A woman laughing uninhibitedly, her head thrown back, her hair fanning about her. Two women lolling by the river enjoying an unguarded moment. A girl clutching a laptop in a straw cottage. Kalbelia dancers from Rajasthan applying makeup on their faces. What Deepti Asthana wants to document through these photographs are not snapshots of rural India, but rather stories of its people. She wants to tell the stories of the girls in Uttarakhand who spend hours fetching water every day, which impact their education and their health. She wants to tell the stories of the elderly women who are fighting to save the rivers and mountains of their villages, even though they are now getting too old to take care of themselves or ever enjoy the fruits of their labour. She wants to tell the story of the two women forest guards struggling in a male-dominated field, one a widow and the other having suffered miscarriages.
Asthana―who was recognised as ‘Global Talent Asia 2020’ by the World Press Photo and received a National Geographic grant in 2022 to document the water crisis in Uttarakhand―says much of her fascination with the lives of women in rural India comes from her own childhood. She grew up in Bareilly, Uttar Pradesh. Having lost her father at the age of four, her mother took care of her and her two siblings. The constant threat of being driven out of their house, which belonged to her father’s family, led to a deep sense of insecurity in her. And seeing her mother struggle made her passionate to tell the stories of women like her. She herself was abused by a relative and, as she says, it made her shy and submissive. It took the exposure of living in big cities to restore her self-confidence. “I had to put so much into changing the person that I had become,” she says. “There is so much of conditioning that when you are coming out of that environment, it takes a lot of energy to fight with yourself and live the life you really want to live.”
That is why the lens she trains on her subjects is such an empathetic one. It takes a special kind of person to go deep into the lives of rural women and capture the spectrum of their troubles and their triumphs. Because she has gone through it, she feels she can do justice to these stories. “Sometimes when I tell people about life in rural India, they are surprised,” she says. “They ask me whether this is still happening. I tell them that this is not what happened 10 or 20 years ago. Women in rural India are still fighting for basic things―for safety, for the right to education, for the right to choose their life partners.”
In many ways, for Asthana, her photography is a response to her own emotional state. She looks at it as self-therapy. Over the last few years, she sees her work growing intensely spiritual. During the pandemic, for example, she stayed for three years in Shillong. Living near the forest, she found the isolation to be healing. There, she did a portrait project, for the first time focusing on her own life. It looked at the journey of a woman who wanted to escape social mores, and so seeks refuge in the forest. Living close to nature, she learns life lessons that no books could teach her.
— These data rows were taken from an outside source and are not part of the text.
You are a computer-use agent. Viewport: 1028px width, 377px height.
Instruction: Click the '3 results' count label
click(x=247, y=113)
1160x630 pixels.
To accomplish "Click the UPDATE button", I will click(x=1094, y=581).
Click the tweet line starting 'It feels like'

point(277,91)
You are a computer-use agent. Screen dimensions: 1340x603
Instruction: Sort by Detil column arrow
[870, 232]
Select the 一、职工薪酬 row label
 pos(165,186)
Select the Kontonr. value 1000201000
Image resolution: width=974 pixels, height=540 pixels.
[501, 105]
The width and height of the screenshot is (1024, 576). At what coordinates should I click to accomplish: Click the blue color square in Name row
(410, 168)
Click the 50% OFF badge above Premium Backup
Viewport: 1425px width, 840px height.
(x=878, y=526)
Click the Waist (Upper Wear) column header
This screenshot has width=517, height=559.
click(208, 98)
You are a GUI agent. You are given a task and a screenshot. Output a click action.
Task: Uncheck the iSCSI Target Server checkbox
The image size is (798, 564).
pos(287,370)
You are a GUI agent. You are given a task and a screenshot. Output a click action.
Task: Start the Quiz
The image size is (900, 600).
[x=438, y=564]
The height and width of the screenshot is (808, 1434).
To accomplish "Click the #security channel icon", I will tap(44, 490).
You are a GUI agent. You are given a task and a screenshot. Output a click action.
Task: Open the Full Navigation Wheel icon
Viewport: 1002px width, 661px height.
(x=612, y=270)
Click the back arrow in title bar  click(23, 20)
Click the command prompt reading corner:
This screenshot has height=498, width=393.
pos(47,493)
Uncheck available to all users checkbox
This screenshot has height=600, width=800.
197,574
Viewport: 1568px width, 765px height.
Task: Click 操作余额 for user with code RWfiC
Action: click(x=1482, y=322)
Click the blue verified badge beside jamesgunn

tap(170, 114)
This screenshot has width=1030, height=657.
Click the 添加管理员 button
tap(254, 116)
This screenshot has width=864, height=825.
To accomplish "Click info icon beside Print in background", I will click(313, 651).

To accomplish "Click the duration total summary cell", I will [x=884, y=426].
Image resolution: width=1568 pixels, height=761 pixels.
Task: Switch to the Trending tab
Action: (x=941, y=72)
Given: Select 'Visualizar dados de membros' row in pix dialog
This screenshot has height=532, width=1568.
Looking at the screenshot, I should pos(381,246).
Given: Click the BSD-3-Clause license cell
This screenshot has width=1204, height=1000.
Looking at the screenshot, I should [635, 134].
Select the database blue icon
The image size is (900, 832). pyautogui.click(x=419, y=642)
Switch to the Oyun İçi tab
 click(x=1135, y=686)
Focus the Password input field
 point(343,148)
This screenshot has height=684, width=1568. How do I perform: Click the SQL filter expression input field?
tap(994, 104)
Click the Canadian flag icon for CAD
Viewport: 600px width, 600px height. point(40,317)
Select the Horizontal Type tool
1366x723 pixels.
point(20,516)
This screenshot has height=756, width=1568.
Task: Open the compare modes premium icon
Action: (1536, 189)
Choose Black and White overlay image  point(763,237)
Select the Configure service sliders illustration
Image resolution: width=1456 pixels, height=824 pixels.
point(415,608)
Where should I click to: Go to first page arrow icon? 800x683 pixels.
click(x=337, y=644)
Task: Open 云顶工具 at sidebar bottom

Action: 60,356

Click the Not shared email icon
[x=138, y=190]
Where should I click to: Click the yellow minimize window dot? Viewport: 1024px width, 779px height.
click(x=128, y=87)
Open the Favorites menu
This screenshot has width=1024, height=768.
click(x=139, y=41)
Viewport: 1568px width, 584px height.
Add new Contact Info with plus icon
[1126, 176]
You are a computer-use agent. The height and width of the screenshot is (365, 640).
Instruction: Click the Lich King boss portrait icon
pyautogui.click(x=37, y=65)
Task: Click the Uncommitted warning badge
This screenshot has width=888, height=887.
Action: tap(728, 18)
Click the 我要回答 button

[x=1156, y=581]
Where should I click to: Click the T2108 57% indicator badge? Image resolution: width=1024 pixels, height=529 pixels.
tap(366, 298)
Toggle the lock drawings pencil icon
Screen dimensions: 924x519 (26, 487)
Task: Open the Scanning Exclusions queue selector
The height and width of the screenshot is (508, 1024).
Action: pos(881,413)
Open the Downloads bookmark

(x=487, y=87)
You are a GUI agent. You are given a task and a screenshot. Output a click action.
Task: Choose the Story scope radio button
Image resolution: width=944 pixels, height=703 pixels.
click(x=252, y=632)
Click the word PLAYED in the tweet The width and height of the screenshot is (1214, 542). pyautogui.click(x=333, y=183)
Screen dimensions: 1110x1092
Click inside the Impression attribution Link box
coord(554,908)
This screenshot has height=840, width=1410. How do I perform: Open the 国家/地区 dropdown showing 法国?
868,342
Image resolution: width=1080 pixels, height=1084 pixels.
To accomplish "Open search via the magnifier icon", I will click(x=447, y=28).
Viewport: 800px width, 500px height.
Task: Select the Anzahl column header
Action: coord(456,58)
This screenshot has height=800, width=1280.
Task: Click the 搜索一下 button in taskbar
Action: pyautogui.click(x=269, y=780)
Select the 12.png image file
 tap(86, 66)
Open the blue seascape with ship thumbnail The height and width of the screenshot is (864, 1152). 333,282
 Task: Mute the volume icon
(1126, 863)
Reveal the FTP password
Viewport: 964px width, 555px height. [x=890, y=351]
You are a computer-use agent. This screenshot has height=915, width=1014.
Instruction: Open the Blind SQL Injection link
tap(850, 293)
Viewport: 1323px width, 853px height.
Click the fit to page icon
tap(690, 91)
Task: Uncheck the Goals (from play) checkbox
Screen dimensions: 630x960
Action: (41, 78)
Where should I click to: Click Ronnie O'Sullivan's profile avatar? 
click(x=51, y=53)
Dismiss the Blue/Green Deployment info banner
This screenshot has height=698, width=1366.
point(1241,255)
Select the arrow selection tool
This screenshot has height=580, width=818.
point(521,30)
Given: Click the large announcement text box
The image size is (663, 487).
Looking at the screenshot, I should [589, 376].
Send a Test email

Another project close to her heart is documenting the Narmada Parikrama, a pilgrimage of three years, three months and 33 days by the Narmada river. “The pilgrims take nothing with them except some extra clothing,” she says. “There is so much of trust and surrender that they will find food and shelter. That was a wonderful project because I met so many people who might not have seemed very sophisticated, but yet had so much of wisdom.”
And everyone she has met in her own pilgrimage through life has taught her something. “I come from a very normal educational background, so my main education has been through meeting people who face so many difficulties and yet find so much joy and peace in life,” she says. She gives the example of a fisherman she met in Tamil Nadu’s Dhanushkodi while working on a project for the Serendipity Arts Festival. An accident while blast fishing had deprived him of an arm and his eyes. His face was completely deformed. And yet, she says, he was one of the happiest people she had ever met. He would still go to work, sing the loudest while pulling in the heavy nets and laugh the heartiest at the smallest of things. “He jumped into the sea just so he could show me how he could swim with one arm,” she says. “Seeing these people really changes your perspective on life. It is a testament to the resilience of the human spirit.”
For Asthana, there is no compartmentalisation between her life and her work. She is constantly in touch with the women and girls she has shot. Over the years, witnessing the shifts in their lives has often been rewarding, she says. She refers to the photographs she took of a few girls in Uttarakhand when they were 10 or 12 years old. When she returned many years later, they had become young women and the changes in their behaviour were stark. “They laughed a lot when they saw their childhood photographs that I had shot,” she says. “It was probably the only photographs of themselves that they had ever seen.”